Stored records:

((

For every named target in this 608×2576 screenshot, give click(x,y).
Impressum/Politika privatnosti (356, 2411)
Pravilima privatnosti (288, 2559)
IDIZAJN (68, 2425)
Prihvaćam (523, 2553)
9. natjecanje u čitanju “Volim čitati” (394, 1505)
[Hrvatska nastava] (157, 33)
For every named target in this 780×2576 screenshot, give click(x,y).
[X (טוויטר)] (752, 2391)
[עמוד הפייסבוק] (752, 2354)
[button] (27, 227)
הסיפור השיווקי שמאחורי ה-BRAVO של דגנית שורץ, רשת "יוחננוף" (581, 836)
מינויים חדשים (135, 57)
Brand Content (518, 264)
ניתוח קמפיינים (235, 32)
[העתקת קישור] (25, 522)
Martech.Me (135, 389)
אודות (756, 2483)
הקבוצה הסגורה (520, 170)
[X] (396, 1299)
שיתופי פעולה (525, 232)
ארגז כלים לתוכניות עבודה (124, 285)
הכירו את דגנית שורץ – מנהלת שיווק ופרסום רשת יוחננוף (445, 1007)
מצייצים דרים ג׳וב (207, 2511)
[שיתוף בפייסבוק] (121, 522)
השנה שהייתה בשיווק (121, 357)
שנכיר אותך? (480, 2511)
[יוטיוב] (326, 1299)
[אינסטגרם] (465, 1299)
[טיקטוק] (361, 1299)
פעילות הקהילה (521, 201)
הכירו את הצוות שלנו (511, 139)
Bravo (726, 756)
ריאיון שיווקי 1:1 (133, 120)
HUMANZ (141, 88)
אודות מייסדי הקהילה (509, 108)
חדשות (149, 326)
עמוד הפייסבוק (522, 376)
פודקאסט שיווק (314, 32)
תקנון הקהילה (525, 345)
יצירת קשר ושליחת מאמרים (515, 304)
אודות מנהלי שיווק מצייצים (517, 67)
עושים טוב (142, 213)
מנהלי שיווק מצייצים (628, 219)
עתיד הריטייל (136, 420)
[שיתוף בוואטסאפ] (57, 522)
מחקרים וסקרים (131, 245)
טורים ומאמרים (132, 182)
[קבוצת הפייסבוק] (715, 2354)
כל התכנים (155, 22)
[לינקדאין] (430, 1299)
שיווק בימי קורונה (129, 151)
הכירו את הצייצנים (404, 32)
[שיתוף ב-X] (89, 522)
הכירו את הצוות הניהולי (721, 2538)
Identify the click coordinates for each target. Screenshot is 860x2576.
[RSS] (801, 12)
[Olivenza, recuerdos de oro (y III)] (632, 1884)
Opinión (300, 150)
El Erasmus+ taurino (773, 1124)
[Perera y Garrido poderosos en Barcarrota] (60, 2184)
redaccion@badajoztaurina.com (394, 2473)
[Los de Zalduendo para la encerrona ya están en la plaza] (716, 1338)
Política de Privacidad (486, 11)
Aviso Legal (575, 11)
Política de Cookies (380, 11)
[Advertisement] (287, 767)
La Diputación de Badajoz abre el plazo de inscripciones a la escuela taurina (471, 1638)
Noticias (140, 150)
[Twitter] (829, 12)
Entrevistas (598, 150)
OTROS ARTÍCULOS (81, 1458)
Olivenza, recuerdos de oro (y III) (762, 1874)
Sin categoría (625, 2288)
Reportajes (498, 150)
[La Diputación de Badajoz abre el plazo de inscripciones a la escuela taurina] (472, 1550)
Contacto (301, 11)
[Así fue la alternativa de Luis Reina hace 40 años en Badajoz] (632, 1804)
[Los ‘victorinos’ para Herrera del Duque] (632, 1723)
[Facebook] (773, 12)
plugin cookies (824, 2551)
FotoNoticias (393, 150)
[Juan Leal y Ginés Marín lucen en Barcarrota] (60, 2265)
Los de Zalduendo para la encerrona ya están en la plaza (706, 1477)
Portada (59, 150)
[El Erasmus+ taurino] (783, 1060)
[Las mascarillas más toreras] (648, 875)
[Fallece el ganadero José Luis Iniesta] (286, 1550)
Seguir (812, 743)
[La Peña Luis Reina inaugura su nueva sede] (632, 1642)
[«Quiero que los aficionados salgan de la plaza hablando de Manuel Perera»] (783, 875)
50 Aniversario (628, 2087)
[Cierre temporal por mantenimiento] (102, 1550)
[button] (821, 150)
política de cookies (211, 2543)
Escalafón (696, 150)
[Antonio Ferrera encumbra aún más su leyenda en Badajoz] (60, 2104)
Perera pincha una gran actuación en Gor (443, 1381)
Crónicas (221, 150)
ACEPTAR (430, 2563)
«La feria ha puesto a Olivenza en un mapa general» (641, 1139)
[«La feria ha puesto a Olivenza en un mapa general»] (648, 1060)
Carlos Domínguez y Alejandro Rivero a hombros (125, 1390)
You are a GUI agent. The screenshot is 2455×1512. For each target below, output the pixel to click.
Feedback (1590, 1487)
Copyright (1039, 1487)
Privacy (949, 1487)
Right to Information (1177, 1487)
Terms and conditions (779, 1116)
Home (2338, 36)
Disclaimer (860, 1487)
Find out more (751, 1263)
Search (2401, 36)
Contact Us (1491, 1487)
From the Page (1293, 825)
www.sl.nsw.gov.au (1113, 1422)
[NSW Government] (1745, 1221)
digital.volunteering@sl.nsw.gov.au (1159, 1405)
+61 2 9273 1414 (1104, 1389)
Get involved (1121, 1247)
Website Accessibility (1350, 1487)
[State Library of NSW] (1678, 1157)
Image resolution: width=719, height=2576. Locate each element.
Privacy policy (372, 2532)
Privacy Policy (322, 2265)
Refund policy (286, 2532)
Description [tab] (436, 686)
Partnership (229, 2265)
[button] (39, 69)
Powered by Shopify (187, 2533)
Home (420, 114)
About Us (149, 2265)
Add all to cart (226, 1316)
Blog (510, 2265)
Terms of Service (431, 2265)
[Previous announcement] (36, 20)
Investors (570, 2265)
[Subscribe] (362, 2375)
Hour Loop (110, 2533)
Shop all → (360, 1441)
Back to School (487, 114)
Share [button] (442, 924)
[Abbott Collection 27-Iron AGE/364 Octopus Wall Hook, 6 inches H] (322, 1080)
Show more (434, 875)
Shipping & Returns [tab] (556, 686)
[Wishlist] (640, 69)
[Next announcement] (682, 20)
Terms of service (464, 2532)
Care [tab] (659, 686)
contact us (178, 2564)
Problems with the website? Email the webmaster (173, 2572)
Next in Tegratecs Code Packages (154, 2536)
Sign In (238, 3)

))

• Work request
Please copy the lines above from the line with "[Hrvatska nastava] (157, 33)" up to and including the line with "[שיתוף בפייסבוק] (121, 522)", exactly as written and with nothing else.

• The answer
[Hrvatska nastava] (157, 33)
For every named target in this 780×2576 screenshot, give click(x,y).
[X (טוויטר)] (752, 2391)
[עמוד הפייסבוק] (752, 2354)
[button] (27, 227)
הסיפור השיווקי שמאחורי ה-BRAVO של דגנית שורץ, רשת "יוחננוף" (581, 836)
מינויים חדשים (135, 57)
Brand Content (518, 264)
ניתוח קמפיינים (235, 32)
[העתקת קישור] (25, 522)
Martech.Me (135, 389)
אודות (756, 2483)
הקבוצה הסגורה (520, 170)
[X] (396, 1299)
שיתופי פעולה (525, 232)
ארגז כלים לתוכניות עבודה (124, 285)
הכירו את דגנית שורץ – מנהלת שיווק ופרסום רשת יוחננוף (445, 1007)
מצייצים דרים ג׳וב (207, 2511)
[שיתוף בפייסבוק] (121, 522)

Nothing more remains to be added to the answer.